ITDP evaluated Divvy and more than two dozen other bike-share systems according to two basic metrics: daily trips per bike (a.k.a. “system efficiency”) and trips per capita (or “market penetration”). The guide says between four and eight trips per bike is a good range. Fewer than four daily trips per bike, and there’s too much slack in the system. More than eight, and the availability of bikes and docks will suffer. (This is a problem New York City has seen, even outside rush hour.)

In Divvy’s peak 30-day period, the system saw just over three daily trips per bike, below ITDP’s recommended range. Sean Wiedel, assistant commissioner at the Chicago Department of Transportation, pointed out that Divvy continued to expand through the summer and fall.

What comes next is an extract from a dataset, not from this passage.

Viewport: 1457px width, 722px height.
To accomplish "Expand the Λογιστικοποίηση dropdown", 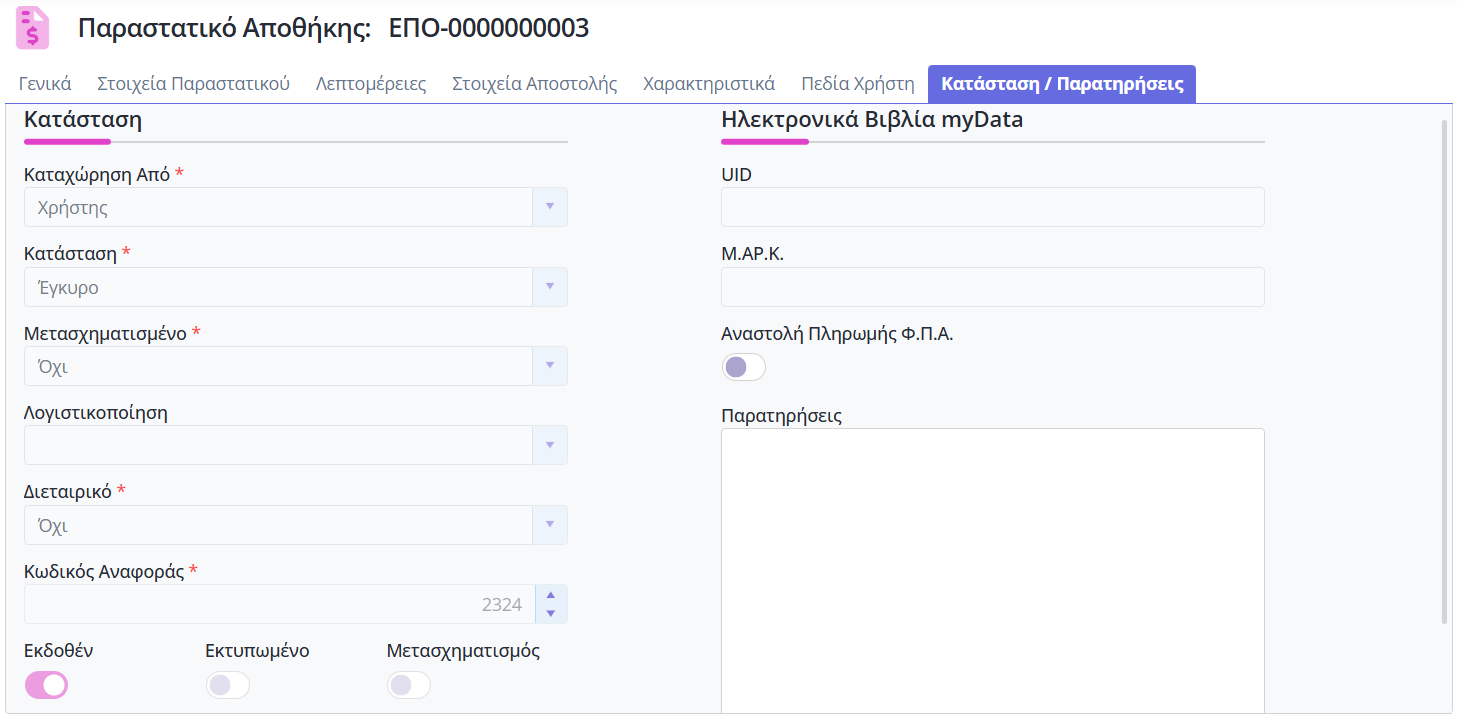I will coord(549,445).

Because ITDP’s guide was written while Divvy was still rolling out stations, he said, it gives an incomplete picture of system performance. Looking at American cities that launched bike-share networks a year or more before Chicago, he said, Divvy “is on par with systems that have been in operation considerably longer.”

Divvy will probably gain steam in the year ahead. To reach the level of use of the most successful systems, though, planners will have to increase station density as the system expands.

Colin Hughes, one of the guide’s authors and ITDP’s policy director in D.C., clarified that the 30-day period they analyzed in Chicago occurred before all current Divvy stations were online. He then recommended that to improve Divvy’s “mobility performance” planners should focus first on “increasing station density significantly within the coverage zone.” He added that Divvy could improve performance by also increasing the number of bikes or by having more stations with fewer docks.

The ITDP guide recommends that stations should be spaced about 300 meters, or 984 feet, apart from each other. This is the same station density that Chicago’s bike-share RFP sought for “most of the implementation zone.” But most Divvy stations — especially ones outside downtown — don’t meet this standard. Using data from Alex Soble’s Divvy Brags application, I found that only 34 out of 300 Divvy stations have at least one station within a 300 meter bike trip.

The RFP said stations in outlying areas “or areas of lower demand” should have other stations located between 300 and 500 meters apart. Of all the current Divvy stations, 183 — or 61 percent — are within 500 meters of another station.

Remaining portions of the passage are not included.